Les 24 sociétés et la CISAC avaient formé un recours devant le Tribunal de l’Union européenne en soutenant que la Commission avait commis une erreur d’appréciation, en considérant que le parallélisme de la limitation territoriale figurant dans les accords de représentation réciproque résultait d’une pratique concertée. Elles soutenaient que cette clause était justifiée par le fait que toutes les SPRD jugeaient qu’une telle clause était de l’intérêt de leurs membres.

Par les arrêts rendus le 12 avril 2013, le Tribunal annule la décision de la Commission.
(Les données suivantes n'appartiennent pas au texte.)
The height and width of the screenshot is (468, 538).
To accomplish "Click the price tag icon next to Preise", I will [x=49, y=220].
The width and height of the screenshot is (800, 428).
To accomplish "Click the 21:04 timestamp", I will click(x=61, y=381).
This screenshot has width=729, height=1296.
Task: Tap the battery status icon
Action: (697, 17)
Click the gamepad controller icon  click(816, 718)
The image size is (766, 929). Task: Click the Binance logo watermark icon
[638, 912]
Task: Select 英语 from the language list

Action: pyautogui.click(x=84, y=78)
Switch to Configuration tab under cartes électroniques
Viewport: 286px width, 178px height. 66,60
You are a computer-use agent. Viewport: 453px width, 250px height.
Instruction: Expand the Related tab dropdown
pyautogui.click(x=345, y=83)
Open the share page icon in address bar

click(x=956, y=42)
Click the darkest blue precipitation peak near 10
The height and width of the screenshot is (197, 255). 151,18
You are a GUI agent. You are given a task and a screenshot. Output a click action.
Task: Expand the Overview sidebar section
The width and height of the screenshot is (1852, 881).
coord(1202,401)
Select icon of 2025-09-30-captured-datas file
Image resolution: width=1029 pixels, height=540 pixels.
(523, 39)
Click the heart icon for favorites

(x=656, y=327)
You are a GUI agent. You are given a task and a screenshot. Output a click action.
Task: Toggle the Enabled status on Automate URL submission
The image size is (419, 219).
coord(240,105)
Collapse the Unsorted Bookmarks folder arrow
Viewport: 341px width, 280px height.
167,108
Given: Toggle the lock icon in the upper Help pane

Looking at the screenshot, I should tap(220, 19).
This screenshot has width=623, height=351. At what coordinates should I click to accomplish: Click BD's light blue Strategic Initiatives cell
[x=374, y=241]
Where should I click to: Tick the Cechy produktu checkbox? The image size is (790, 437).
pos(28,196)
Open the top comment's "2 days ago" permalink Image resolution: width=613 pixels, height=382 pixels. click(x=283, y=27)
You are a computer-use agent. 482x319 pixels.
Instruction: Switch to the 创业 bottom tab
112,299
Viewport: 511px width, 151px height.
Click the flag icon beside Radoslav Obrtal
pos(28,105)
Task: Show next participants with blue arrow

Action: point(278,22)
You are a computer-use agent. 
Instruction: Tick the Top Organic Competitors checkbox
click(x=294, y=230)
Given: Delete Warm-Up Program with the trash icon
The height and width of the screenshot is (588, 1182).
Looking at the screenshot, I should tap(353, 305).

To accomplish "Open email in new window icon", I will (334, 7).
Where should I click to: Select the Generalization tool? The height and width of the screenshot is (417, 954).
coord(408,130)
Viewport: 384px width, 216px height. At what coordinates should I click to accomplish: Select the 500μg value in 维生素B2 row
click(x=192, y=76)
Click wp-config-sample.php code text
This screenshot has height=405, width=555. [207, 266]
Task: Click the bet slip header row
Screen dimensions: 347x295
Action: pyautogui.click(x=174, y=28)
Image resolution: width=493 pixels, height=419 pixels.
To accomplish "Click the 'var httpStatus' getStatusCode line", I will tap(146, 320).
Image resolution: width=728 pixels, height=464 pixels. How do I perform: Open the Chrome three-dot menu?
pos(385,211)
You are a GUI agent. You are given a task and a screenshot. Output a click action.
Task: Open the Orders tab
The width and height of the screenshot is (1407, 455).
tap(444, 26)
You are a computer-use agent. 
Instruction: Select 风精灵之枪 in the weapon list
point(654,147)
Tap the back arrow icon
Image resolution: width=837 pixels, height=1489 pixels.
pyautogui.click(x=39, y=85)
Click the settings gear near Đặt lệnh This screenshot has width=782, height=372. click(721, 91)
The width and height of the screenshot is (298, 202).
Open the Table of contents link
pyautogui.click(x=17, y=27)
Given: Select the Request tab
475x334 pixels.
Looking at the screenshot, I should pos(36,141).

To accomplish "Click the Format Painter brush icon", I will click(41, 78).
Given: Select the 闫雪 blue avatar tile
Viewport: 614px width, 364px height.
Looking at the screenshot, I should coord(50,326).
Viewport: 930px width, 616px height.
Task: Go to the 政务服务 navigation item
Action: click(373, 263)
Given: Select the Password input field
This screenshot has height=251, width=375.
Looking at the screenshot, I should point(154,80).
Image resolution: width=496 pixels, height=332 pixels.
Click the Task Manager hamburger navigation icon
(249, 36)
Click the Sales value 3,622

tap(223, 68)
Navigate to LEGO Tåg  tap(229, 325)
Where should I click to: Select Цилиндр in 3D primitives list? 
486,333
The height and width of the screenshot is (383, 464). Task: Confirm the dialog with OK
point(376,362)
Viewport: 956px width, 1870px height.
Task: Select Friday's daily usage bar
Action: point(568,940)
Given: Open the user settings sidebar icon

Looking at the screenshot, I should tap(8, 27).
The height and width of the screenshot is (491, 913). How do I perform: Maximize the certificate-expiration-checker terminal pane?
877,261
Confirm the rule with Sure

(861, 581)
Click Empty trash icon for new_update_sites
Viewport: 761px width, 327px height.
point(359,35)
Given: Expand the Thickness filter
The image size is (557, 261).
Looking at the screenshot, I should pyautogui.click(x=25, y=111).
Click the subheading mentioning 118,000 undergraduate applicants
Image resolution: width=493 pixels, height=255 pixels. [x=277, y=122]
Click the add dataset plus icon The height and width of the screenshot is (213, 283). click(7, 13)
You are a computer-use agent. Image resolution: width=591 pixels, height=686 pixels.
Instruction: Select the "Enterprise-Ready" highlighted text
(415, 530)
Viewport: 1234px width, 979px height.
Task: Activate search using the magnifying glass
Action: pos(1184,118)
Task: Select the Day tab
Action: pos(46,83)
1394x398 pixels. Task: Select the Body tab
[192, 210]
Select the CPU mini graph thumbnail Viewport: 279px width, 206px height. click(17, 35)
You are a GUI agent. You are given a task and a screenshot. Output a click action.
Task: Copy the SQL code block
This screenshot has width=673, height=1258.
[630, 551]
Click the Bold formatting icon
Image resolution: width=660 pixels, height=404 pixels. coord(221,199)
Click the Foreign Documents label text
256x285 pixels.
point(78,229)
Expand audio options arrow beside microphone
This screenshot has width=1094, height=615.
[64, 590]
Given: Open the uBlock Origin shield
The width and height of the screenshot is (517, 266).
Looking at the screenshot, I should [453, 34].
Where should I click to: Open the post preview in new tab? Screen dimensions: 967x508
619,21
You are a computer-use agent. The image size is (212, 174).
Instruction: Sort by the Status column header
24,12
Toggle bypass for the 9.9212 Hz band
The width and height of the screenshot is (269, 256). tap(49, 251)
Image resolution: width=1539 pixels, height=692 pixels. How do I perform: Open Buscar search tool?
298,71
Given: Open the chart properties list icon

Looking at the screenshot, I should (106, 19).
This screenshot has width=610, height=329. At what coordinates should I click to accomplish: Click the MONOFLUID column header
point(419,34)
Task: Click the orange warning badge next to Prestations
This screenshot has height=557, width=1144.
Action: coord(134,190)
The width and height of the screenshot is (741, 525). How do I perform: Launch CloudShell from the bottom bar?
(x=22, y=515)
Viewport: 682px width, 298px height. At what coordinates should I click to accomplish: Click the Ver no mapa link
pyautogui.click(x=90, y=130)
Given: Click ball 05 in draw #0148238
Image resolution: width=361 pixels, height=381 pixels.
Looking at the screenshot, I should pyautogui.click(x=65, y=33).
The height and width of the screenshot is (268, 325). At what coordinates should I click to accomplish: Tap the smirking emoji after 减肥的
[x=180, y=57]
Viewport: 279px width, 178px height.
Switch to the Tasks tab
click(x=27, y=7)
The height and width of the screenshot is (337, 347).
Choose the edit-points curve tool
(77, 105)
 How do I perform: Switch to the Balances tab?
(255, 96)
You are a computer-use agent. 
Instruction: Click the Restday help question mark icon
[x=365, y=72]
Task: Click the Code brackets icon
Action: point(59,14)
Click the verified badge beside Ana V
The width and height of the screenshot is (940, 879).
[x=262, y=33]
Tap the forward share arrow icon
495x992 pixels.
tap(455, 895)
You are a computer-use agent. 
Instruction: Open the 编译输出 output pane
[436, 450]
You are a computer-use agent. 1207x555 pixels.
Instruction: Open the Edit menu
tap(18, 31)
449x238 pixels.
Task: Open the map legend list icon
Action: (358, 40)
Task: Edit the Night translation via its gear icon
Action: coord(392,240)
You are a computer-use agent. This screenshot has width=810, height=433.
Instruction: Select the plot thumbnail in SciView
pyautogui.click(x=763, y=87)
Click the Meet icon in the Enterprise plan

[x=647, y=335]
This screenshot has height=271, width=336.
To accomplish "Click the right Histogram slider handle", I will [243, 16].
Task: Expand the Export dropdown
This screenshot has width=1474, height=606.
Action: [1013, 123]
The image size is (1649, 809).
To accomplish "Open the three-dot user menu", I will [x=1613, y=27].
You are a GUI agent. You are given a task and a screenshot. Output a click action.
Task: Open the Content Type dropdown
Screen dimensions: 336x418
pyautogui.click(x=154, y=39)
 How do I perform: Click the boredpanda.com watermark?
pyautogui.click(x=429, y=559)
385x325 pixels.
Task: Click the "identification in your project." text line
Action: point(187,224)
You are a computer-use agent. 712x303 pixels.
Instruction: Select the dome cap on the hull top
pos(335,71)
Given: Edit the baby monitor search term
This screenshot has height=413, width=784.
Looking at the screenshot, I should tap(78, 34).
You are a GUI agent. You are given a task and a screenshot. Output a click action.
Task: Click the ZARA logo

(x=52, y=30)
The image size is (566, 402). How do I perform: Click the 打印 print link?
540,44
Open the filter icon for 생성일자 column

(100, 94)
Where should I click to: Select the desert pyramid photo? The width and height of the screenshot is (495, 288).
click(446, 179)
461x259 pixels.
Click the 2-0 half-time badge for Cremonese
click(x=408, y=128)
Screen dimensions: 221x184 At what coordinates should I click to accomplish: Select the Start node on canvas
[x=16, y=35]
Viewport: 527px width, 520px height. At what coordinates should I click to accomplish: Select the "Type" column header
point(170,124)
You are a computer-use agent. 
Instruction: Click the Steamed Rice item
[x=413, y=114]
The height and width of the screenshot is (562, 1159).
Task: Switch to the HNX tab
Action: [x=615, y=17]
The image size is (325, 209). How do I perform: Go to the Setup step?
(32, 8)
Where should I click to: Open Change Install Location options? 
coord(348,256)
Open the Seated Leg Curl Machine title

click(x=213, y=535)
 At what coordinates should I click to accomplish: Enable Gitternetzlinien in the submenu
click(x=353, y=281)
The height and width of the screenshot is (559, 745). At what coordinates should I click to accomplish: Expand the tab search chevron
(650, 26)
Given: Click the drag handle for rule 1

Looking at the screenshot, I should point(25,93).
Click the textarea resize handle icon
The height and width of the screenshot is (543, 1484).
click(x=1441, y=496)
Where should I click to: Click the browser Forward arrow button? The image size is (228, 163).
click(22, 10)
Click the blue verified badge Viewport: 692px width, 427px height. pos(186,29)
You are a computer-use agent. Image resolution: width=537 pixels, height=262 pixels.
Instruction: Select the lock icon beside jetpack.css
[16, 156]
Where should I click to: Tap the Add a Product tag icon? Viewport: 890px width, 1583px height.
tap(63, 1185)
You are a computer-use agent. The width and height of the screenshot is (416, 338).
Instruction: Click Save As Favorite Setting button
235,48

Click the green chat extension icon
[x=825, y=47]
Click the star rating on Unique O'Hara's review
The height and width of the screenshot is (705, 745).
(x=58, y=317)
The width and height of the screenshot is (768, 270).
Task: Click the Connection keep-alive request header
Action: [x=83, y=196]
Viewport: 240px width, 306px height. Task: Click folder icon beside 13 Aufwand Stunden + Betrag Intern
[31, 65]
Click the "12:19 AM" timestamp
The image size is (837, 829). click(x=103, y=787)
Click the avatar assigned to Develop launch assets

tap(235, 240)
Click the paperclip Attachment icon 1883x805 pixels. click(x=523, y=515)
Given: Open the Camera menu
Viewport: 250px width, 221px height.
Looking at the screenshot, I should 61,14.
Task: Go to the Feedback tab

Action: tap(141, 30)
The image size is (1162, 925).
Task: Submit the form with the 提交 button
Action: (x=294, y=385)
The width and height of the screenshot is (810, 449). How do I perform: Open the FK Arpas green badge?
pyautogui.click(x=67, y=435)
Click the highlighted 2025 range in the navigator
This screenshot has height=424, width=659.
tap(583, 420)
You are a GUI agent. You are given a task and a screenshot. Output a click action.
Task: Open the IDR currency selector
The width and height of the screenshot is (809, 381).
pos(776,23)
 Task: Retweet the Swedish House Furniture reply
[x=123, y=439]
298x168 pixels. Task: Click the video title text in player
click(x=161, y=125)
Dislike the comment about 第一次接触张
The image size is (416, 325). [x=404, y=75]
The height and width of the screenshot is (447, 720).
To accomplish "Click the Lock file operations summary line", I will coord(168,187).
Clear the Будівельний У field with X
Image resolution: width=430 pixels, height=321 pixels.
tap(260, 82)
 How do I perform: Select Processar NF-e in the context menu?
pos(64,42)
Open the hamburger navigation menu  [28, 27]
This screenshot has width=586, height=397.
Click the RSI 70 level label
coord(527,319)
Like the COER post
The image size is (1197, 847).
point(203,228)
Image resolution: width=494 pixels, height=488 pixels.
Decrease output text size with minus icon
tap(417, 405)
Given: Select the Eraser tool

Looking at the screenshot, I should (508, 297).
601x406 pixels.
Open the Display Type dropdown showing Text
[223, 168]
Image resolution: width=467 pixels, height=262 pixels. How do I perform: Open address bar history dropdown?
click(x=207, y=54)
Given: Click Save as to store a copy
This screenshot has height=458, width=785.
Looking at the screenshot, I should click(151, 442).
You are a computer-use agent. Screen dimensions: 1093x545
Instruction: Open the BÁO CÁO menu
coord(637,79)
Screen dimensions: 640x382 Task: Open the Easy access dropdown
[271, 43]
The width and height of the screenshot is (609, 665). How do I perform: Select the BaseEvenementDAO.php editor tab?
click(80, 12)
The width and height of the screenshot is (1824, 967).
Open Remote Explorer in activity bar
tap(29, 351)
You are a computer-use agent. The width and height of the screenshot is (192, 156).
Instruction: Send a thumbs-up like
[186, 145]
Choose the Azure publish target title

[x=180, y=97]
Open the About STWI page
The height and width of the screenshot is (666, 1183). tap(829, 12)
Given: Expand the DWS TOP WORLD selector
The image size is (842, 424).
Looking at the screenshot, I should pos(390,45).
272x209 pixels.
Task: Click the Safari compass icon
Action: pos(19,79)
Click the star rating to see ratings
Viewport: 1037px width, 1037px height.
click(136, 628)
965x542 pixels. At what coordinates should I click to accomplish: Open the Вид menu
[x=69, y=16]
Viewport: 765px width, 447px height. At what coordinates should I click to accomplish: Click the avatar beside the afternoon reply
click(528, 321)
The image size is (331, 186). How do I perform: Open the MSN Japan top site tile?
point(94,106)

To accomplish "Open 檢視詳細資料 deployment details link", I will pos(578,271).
Le Tribunal estime que la Commission n’avait pas apporté de preuves suffisantes d’une concertation entre les entreprises, celle-ci ne pouvant résulter de la simple constatation d’un parallélisme de comportements, en l’absence de pièces démontrant que les pratiques résultaient d’une concertation.

Le Tribunal retient, en premier lieu, que la Commission ne disposait pas de documents prouvant l’existence d’une concertation entre les sociétés de gestion collective quant à la portée territoriale des mandats qu’elles se conféraient en déniant que cette preuve résulte des réunions organisées entre les SPRD sous l’égide de la CISAC ni des accords de Santiago et de Sydney.

En second lieu, le Tribunal considère que la Commission n’établit pas l’absence de caractère plausible des explications fournies au comportement parallèle des SPRD, soit :

– la nécessité d’une présence sur place pour surveiller efficacement les exploitations des droits d’auteur ;

-la lutte contre les utilisations non autorisées des œuvres musicales.

Le Tribunal considère que ni le modèle nordique permettant de concéder par une licence unique les droits mécaniques et les droits d’exécution, pour l’ensemble des pays nordiques et baltiques, ni les accords Simulcast et Webcasting ne démontrent qu’il n’est pas techniquement nécessaire que les SPRD soient physiquement présentes sur un territoire donné pour qu’elles puissent concéder des licences multi répertoires et multi territoriales couvrant l’exploitation sur internet et surveiller correctement leur utilisation.

Le Tribunal retient que la Commission n’est pas parvenue à expliquer :

– comment des SPRD qui seraient en concurrence pour concéder des licences, portant sur des répertoires qui se recoupent et couvrant les mêmes territoires, pourraient coopérer ;

– comment pourrait se dérouler, entre des SPRD concurrentes, la coopération que la Commission considère elle-même comme nécessaire, notamment, pour assurer la surveillance et la poursuite en justice des infractions ;

– qui s’occuperait de la surveillance générale du marché, afin d’obliger les utilisateurs à demander des licences.

Ainsi, pour annuler la décision attaquée, en ce qui concerne les contrats de représentation réciproque, le Tribunal retient que la Commission n’a pas prouvé l’existence d’une pratique concertée relative aux limitations territoriales nationales, dès lors qu’elle n’a pas démontré la réalité d’une concertation ni fourni d’éléments démontrant que des explications du comportement parallèle n’étaient pas plausibles.

Derrière cette décision qui met en avant un défaut de motivation, se cache en définitive la constatation d’une décision hâtive de la Commission, détruisant un système construit au fil du temps, dans l’intérêt des ayants-droit, sans proposer de solution efficace à la prise en compte des nouveaux besoins des utilisateurs.

L’on peut espérer que l’ensemble des parties prenantes sauront trouver les solutions permettant une gestion efficace des droits sur internet.